You are at the negotiation table of life.
So you’ve put it out there for what you want. Maybe you asked for a better grade, a raise, a bonus, to get married, to break up, to make up. Just be quiet. Let the silence build, maybe even become a little awkward, but hold your cards and let the opponent answer first. Knowing more information works in your favor: he who talks, loses.
- The words you didn’t have to say: “I’ll show you mine, if you show me yours.”
You are furious in the moment with a friend who has done you wrong.
Whatever they said or did, and however angry you are, if you can handle the emotional intensity and handle things calmly (or remove yourself abruptly) you will be greatful and look classy. Spewing words you only mean in the moment to take quick jabs will only lead YOU to apologize, which stinks to do when someone else was wrong in the first place.
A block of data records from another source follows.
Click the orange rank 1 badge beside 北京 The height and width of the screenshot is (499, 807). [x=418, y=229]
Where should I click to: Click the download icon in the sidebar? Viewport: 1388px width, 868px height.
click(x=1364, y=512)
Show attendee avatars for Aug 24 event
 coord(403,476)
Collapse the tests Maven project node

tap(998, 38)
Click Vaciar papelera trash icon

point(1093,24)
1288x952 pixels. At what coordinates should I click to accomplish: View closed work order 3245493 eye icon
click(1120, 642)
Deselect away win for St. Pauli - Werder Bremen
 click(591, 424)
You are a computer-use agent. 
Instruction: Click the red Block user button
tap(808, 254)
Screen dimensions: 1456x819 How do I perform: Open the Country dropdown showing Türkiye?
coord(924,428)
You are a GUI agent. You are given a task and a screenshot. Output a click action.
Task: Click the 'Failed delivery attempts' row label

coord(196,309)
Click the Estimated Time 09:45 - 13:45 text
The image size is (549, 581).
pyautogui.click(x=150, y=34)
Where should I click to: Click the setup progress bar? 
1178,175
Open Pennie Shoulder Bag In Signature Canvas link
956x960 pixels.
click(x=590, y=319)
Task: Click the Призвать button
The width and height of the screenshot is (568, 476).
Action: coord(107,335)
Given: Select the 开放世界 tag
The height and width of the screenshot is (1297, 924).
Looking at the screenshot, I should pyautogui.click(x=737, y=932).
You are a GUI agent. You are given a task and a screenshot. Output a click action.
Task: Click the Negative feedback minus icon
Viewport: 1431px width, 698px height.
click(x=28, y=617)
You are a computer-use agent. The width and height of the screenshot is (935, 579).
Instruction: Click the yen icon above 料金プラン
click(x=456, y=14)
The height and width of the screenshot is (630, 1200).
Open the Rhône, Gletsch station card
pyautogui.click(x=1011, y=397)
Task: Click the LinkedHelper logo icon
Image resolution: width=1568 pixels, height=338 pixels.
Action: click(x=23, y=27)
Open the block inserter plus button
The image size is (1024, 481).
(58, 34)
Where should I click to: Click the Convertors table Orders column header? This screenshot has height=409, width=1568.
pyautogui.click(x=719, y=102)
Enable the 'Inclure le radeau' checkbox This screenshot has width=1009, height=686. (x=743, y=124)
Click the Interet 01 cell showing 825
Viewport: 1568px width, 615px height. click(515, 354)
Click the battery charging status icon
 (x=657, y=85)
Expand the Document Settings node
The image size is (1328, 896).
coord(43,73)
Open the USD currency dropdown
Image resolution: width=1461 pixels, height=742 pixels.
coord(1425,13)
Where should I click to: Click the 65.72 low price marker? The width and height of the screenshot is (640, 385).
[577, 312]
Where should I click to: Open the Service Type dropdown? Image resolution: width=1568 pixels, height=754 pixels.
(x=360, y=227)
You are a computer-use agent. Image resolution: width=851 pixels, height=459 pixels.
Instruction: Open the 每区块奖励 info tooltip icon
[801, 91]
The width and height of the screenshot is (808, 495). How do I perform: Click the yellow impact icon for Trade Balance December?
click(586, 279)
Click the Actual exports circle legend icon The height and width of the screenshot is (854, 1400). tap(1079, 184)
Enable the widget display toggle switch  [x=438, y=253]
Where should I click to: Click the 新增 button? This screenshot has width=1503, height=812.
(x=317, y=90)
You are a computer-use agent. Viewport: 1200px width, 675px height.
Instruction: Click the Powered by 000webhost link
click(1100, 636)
- The words you didn’t have to say: “You messed up, but I’m bigger than losing my cool and I take myself seriously. I will give you mercy, but plan on apologizing in a soulful conversation later to me.”
You messed up on something small and you are getting reemed for it.
Less is more. Allowing someone to vent, whether it is your boss, client, coworker, friend, family member, or boyfriend, when you are caught with your pants down is the best strategy. Hear out the person who has been wronged (they deserve it) and take some mental notes (and plan on backing it up, if they have personal standards). A simple: “I’m sorry I messed up and it has hurt you” will do the trick, instead of digging the hole deeper.
- The words you didn’t have to say: “I’m not going to sweet talk my way out of this. I’m accountable, sorry and you can expect me to be honest, legit and listen”.